On Tax Reform, What To Be For
CHARLOTTE – I’ve previously said that I expect the 2007 session of the North Carolina General Assembly to feature major discussion of big issues – that is, big budgets, big bonded debts, possibly big taxes to pay for it. With regard to the issue of tax reform, however, I fear that neither state lawmakers nor Gov. Mike Easley are willing to think big enough. With even embattled President George W. Bush willing to propose a sweeping (and mostly welcome) change in federal tax policy on health care, it seems a shame that our state leaders can’t rise to the occasion and take some risks in pursuit of rational and growth-enhancing reforms.
The broad outlines of fundamental tax reform have been sketched in this space and elsewhere in the past, but it’s worth restating them in a slightly different form today. Essentially, North Carolina needs to levy state and local taxes that are as simple, fair, neutral, and light as possible to finance basic public services such as law enforcement, education funding, human services, and transportation. Indeed, the characteristics of the program in question should help to guide the form of taxation used.
There are two broad categories of services traditionally carried out at the state or local level of government. Think of them as the two Es: entitlements and enterprises. Entitlements are those goods that citizens have a right to simply by virtue of being citizens. Most everyone would agree on some entitlements, such as public safety and environmental protection. These are core functions of government, which use coercive means (taxes and rules enforced if need be by guns) to protect our individual rights against encroachment. Disagreement rises when you include items such as education funding and public assistance programs, which some believe should be purely voluntary transactions (using either fee-for-service or charitable contributions) and others believe should be considered rights and have at least some amount of taxpayer subsidy.
For the sake of argument, let’s stipulate that the current mix of entitlement programs will be maintained for the purposes of deciding which taxes are best to fund them. The vast majority of the state budget, then, would be considered entitlements: public education, prisons, Medicaid, etc.

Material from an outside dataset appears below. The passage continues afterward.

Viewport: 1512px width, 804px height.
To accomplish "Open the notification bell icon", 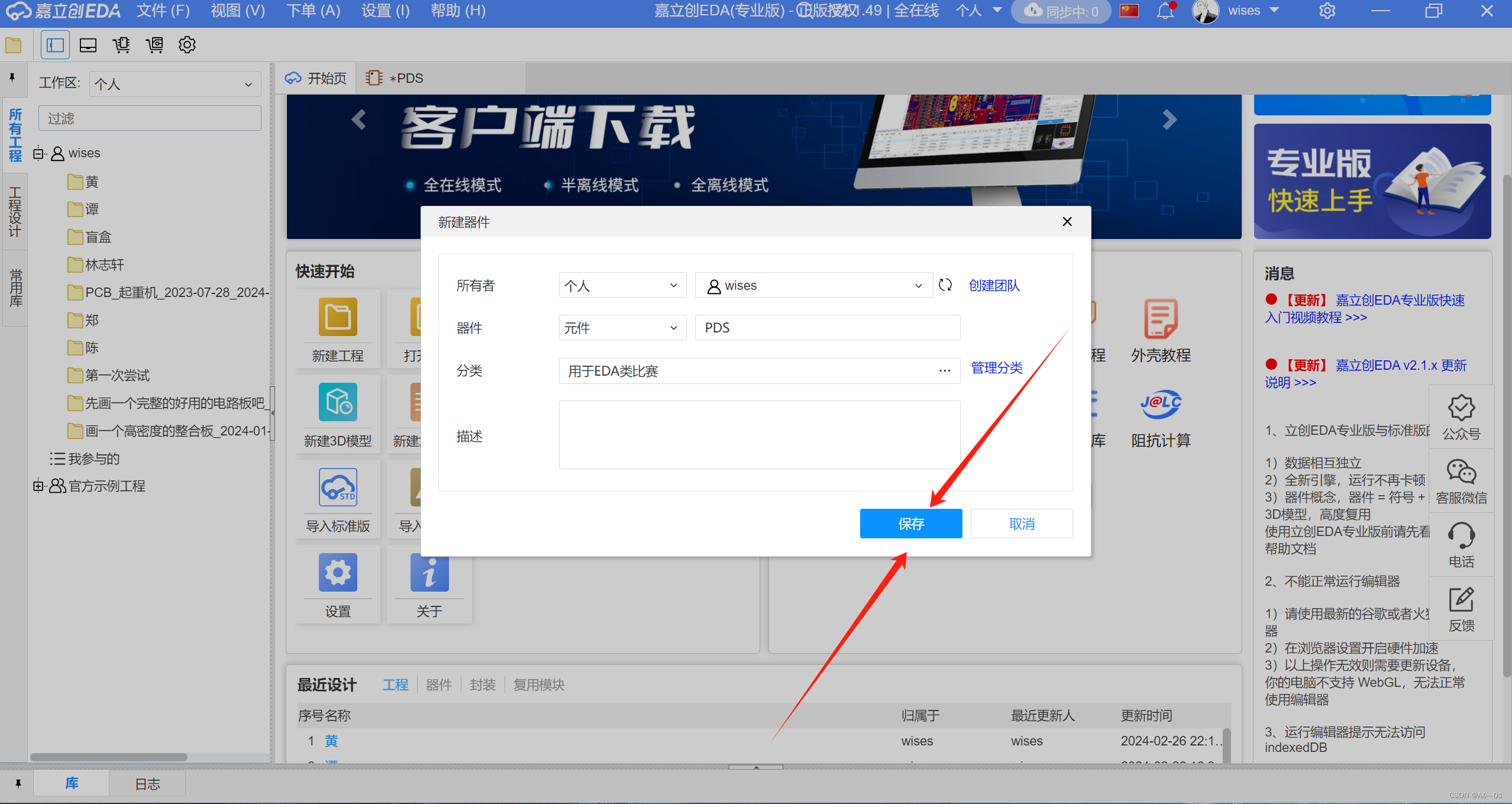I will 1165,11.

Enterprises, on the other hand, are essentially businesses that governments operate based on the notion, whether real or spurious, that there is some economic reason the private sector cannot efficiently perform the service. For example, while limited-access highways began life in America as toll roads, and in an increasing number of cases are being built or renovated using electronic toll collection, it has traditionally been seen as unworkable and inefficient to attempt to charge users directly for the use of arterial roads and city streets. Instead, government acts as a monopoly provider and then charges a rough “fee” for using the road system in the form of a tax per gallon of motor fuel. Other examples of government enterprises include water and sewer service, professional certification, and arts and recreation programs.
Again, setting aside the wisdom of the government doing all these things at all, I think a strong argument can be made that taxpayers should bear the cost of entitlements in proportion to their standard of living, but should bear the cost of enterprises in proportion to their use of services through the use of tolls and other charges. Therefore, because I would submit that the best way to measure one’s standard of living on an annual basis is one’s purchase of goods and services during that year, we should pay for most state government with a flat-rate, broad-based tax on consumption. If you spend three times as much as I do buying food, clothing, shelter, and other goods and services, you should pay close to three times as much as I do in entitlement taxes. For technical reasons, my colleagues and I have argued that the best way to accomplish this is by reforming the income tax system rather than junking it in favor of a true retail sales tax, but in economic terms the tax base would be essentially the same. Properly structured, this flat tax would eliminate the regressivity of the current tax code, which hits lower-income North Carolinians disproportionately because of reliance on a screwy and outdated sales tax that applies to goods but not services.
Don’t like this approach? By all means, policymakers, come up with something else that makes rational sense and promises to reduce the bias, uncertainty, and economic distortion of the current system. But don’t just raise taxes in the most politically palatable way and then call it tax reform.
Hood is president of the John Locke Foundation.